Work instructions: Having read the listing below, repeat it exactly.

* * *

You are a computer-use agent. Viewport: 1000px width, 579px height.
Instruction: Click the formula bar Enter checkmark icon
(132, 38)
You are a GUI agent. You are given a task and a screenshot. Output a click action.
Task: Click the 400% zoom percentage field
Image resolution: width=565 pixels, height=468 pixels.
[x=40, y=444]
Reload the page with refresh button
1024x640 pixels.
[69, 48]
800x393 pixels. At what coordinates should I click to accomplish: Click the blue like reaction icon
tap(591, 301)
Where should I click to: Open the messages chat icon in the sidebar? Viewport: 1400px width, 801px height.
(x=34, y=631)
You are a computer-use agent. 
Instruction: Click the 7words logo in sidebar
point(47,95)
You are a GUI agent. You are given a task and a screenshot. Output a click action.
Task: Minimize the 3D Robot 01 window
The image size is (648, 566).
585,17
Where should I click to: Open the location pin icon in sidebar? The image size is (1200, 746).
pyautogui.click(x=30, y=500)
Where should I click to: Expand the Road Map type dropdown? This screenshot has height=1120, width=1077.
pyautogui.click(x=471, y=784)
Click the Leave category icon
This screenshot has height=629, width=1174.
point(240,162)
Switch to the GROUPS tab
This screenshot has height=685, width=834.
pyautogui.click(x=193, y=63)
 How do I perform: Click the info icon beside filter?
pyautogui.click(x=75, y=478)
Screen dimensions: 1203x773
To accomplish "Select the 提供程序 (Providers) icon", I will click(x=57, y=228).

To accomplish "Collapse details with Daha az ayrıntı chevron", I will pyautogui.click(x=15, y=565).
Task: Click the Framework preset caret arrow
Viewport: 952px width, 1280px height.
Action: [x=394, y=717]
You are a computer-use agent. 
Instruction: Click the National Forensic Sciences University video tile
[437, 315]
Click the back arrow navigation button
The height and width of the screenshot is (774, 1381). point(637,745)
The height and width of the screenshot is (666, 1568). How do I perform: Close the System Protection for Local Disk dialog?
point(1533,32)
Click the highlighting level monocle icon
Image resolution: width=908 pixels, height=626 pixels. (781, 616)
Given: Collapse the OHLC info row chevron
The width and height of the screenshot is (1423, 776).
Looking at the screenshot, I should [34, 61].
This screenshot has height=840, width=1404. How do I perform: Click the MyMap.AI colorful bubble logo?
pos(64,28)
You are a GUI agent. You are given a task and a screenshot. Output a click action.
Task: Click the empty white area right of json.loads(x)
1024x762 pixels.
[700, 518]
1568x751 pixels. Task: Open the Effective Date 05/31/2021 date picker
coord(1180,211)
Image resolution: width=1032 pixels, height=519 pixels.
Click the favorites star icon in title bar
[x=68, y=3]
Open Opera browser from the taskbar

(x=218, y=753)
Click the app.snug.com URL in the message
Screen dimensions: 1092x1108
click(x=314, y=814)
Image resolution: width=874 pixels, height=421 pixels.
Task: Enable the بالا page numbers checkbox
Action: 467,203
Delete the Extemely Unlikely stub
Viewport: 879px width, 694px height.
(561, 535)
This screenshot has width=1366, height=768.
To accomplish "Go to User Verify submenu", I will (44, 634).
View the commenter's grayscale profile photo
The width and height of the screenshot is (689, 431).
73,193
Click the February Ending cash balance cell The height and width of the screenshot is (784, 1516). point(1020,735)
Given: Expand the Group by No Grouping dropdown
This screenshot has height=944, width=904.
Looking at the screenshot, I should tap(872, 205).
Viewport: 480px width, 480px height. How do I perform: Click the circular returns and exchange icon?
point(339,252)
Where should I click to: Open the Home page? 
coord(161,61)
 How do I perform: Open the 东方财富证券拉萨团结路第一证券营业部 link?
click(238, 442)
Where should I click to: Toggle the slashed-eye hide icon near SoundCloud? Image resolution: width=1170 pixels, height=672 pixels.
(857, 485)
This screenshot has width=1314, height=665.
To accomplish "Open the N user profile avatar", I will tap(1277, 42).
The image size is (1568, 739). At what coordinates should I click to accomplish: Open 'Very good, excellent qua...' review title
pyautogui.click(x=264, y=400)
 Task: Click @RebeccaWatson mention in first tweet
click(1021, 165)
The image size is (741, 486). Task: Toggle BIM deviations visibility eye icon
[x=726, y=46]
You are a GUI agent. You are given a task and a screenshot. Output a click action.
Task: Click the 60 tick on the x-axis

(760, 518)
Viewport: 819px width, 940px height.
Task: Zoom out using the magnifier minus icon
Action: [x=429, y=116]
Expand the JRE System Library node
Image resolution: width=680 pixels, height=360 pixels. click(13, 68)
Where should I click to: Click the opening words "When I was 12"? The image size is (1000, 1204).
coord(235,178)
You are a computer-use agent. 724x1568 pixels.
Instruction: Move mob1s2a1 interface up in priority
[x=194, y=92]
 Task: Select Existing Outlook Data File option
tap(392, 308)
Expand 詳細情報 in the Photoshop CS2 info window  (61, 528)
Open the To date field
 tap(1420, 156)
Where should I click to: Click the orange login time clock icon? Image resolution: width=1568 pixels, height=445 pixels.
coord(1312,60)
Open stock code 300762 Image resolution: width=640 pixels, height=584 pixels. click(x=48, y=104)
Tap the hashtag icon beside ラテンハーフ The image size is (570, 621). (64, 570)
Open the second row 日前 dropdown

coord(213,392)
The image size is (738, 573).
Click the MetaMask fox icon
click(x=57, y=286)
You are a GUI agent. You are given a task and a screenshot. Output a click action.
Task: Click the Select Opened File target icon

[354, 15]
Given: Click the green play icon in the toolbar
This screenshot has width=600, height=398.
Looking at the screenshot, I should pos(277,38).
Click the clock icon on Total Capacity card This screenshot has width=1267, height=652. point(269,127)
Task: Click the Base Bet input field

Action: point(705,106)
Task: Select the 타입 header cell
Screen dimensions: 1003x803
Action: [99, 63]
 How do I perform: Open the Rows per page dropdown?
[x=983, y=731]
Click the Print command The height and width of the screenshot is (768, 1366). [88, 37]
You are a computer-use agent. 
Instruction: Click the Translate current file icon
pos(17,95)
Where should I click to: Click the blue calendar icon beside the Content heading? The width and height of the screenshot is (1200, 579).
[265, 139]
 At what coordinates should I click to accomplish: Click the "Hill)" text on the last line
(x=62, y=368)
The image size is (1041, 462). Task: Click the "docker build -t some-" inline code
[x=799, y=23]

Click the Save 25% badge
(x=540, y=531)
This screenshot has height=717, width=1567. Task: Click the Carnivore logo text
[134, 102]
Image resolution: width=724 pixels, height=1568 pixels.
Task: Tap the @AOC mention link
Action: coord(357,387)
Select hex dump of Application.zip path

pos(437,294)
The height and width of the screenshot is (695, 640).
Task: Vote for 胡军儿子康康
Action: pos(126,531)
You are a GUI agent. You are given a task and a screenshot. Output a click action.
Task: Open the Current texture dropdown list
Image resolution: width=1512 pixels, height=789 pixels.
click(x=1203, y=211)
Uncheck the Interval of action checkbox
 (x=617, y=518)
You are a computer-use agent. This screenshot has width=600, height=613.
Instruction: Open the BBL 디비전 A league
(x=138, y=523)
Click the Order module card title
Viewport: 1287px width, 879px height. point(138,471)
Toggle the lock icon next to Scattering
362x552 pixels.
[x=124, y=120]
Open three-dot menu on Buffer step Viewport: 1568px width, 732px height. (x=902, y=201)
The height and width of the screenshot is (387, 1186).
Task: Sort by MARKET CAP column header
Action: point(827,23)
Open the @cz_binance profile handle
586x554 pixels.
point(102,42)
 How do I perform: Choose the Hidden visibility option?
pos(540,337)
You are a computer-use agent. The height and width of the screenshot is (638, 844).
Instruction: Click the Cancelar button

* * *

Your response:
You are a computer-use agent. Viewport: 1000px width, 579px height.
Instruction: Click the formula bar Enter checkmark icon
(132, 38)
You are a GUI agent. You are given a task and a screenshot. Output a click action.
Task: Click the 400% zoom percentage field
Image resolution: width=565 pixels, height=468 pixels.
[x=40, y=444]
Reload the page with refresh button
1024x640 pixels.
[69, 48]
800x393 pixels. At what coordinates should I click to accomplish: Click the blue like reaction icon
tap(591, 301)
Where should I click to: Open the messages chat icon in the sidebar? Viewport: 1400px width, 801px height.
(x=34, y=631)
You are a computer-use agent. 
Instruction: Click the 7words logo in sidebar
point(47,95)
You are a GUI agent. You are given a task and a screenshot. Output a click action.
Task: Minimize the 3D Robot 01 window
The image size is (648, 566).
585,17
Where should I click to: Open the location pin icon in sidebar? The image size is (1200, 746).
pyautogui.click(x=30, y=500)
Where should I click to: Expand the Road Map type dropdown? This screenshot has height=1120, width=1077.
pyautogui.click(x=471, y=784)
Click the Leave category icon
This screenshot has height=629, width=1174.
point(240,162)
Switch to the GROUPS tab
This screenshot has height=685, width=834.
pyautogui.click(x=193, y=63)
 How do I perform: Click the info icon beside filter?
pyautogui.click(x=75, y=478)
Screen dimensions: 1203x773
To accomplish "Select the 提供程序 (Providers) icon", I will click(x=57, y=228).

To accomplish "Collapse details with Daha az ayrıntı chevron", I will pyautogui.click(x=15, y=565).
Task: Click the Framework preset caret arrow
Viewport: 952px width, 1280px height.
Action: [x=394, y=717]
You are a computer-use agent. 
Instruction: Click the National Forensic Sciences University video tile
[437, 315]
Click the back arrow navigation button
The height and width of the screenshot is (774, 1381). point(637,745)
The height and width of the screenshot is (666, 1568). How do I perform: Close the System Protection for Local Disk dialog?
point(1533,32)
Click the highlighting level monocle icon
Image resolution: width=908 pixels, height=626 pixels. (781, 616)
Given: Collapse the OHLC info row chevron
The width and height of the screenshot is (1423, 776).
Looking at the screenshot, I should [34, 61].
This screenshot has height=840, width=1404. How do I perform: Click the MyMap.AI colorful bubble logo?
pos(64,28)
You are a GUI agent. You are given a task and a screenshot. Output a click action.
Task: Click the empty white area right of json.loads(x)
1024x762 pixels.
[700, 518]
1568x751 pixels. Task: Open the Effective Date 05/31/2021 date picker
coord(1180,211)
Image resolution: width=1032 pixels, height=519 pixels.
Click the favorites star icon in title bar
[x=68, y=3]
Open Opera browser from the taskbar

(x=218, y=753)
Click the app.snug.com URL in the message
Screen dimensions: 1092x1108
click(x=314, y=814)
Image resolution: width=874 pixels, height=421 pixels.
Task: Enable the بالا page numbers checkbox
Action: 467,203
Delete the Extemely Unlikely stub
Viewport: 879px width, 694px height.
(561, 535)
This screenshot has width=1366, height=768.
To accomplish "Go to User Verify submenu", I will (44, 634).
View the commenter's grayscale profile photo
The width and height of the screenshot is (689, 431).
73,193
Click the February Ending cash balance cell The height and width of the screenshot is (784, 1516). point(1020,735)
Given: Expand the Group by No Grouping dropdown
This screenshot has height=944, width=904.
Looking at the screenshot, I should tap(872, 205).
Viewport: 480px width, 480px height. How do I perform: Click the circular returns and exchange icon?
point(339,252)
Where should I click to: Open the Home page? 
coord(161,61)
 How do I perform: Open the 东方财富证券拉萨团结路第一证券营业部 link?
click(238, 442)
Where should I click to: Toggle the slashed-eye hide icon near SoundCloud? Image resolution: width=1170 pixels, height=672 pixels.
(857, 485)
This screenshot has width=1314, height=665.
To accomplish "Open the N user profile avatar", I will tap(1277, 42).
The image size is (1568, 739). At what coordinates should I click to accomplish: Open 'Very good, excellent qua...' review title
pyautogui.click(x=264, y=400)
 Task: Click @RebeccaWatson mention in first tweet
click(1021, 165)
The image size is (741, 486). Task: Toggle BIM deviations visibility eye icon
[x=726, y=46]
You are a GUI agent. You are given a task and a screenshot. Output a click action.
Task: Click the 60 tick on the x-axis

(760, 518)
Viewport: 819px width, 940px height.
Task: Zoom out using the magnifier minus icon
Action: [x=429, y=116]
Expand the JRE System Library node
Image resolution: width=680 pixels, height=360 pixels. click(13, 68)
Where should I click to: Click the opening words "When I was 12"? The image size is (1000, 1204).
coord(235,178)
You are a computer-use agent. 724x1568 pixels.
Instruction: Move mob1s2a1 interface up in priority
[x=194, y=92]
 Task: Select Existing Outlook Data File option
tap(392, 308)
Expand 詳細情報 in the Photoshop CS2 info window  (61, 528)
Open the To date field
 tap(1420, 156)
Where should I click to: Click the orange login time clock icon? Image resolution: width=1568 pixels, height=445 pixels.
coord(1312,60)
Open stock code 300762 Image resolution: width=640 pixels, height=584 pixels. click(x=48, y=104)
Tap the hashtag icon beside ラテンハーフ The image size is (570, 621). (64, 570)
Open the second row 日前 dropdown

coord(213,392)
The image size is (738, 573).
Click the MetaMask fox icon
click(x=57, y=286)
You are a GUI agent. You are given a task and a screenshot. Output a click action.
Task: Click the Select Opened File target icon

[354, 15]
Given: Click the green play icon in the toolbar
This screenshot has width=600, height=398.
Looking at the screenshot, I should pos(277,38).
Click the clock icon on Total Capacity card This screenshot has width=1267, height=652. point(269,127)
Task: Click the Base Bet input field

Action: point(705,106)
Task: Select the 타입 header cell
Screen dimensions: 1003x803
Action: [99, 63]
 How do I perform: Open the Rows per page dropdown?
[x=983, y=731]
Click the Print command The height and width of the screenshot is (768, 1366). [88, 37]
You are a computer-use agent. 
Instruction: Click the Translate current file icon
pos(17,95)
Where should I click to: Click the blue calendar icon beside the Content heading? The width and height of the screenshot is (1200, 579).
[265, 139]
 At what coordinates should I click to accomplish: Click the "Hill)" text on the last line
(x=62, y=368)
The image size is (1041, 462). Task: Click the "docker build -t some-" inline code
[x=799, y=23]

Click the Save 25% badge
(x=540, y=531)
This screenshot has height=717, width=1567. Task: Click the Carnivore logo text
[134, 102]
Image resolution: width=724 pixels, height=1568 pixels.
Task: Tap the @AOC mention link
Action: coord(357,387)
Select hex dump of Application.zip path

pos(437,294)
The height and width of the screenshot is (695, 640).
Task: Vote for 胡军儿子康康
Action: pos(126,531)
You are a GUI agent. You are given a task and a screenshot. Output a click action.
Task: Open the Current texture dropdown list
Image resolution: width=1512 pixels, height=789 pixels.
click(x=1203, y=211)
Uncheck the Interval of action checkbox
 (x=617, y=518)
You are a computer-use agent. This screenshot has width=600, height=613.
Instruction: Open the BBL 디비전 A league
(x=138, y=523)
Click the Order module card title
Viewport: 1287px width, 879px height. point(138,471)
Toggle the lock icon next to Scattering
362x552 pixels.
[x=124, y=120]
Open three-dot menu on Buffer step Viewport: 1568px width, 732px height. (x=902, y=201)
The height and width of the screenshot is (387, 1186).
Task: Sort by MARKET CAP column header
Action: point(827,23)
Open the @cz_binance profile handle
586x554 pixels.
point(102,42)
 How do I perform: Choose the Hidden visibility option?
pos(540,337)
You are a computer-use agent. The height and width of the screenshot is (638, 844).
Instruction: Click the Cancelar button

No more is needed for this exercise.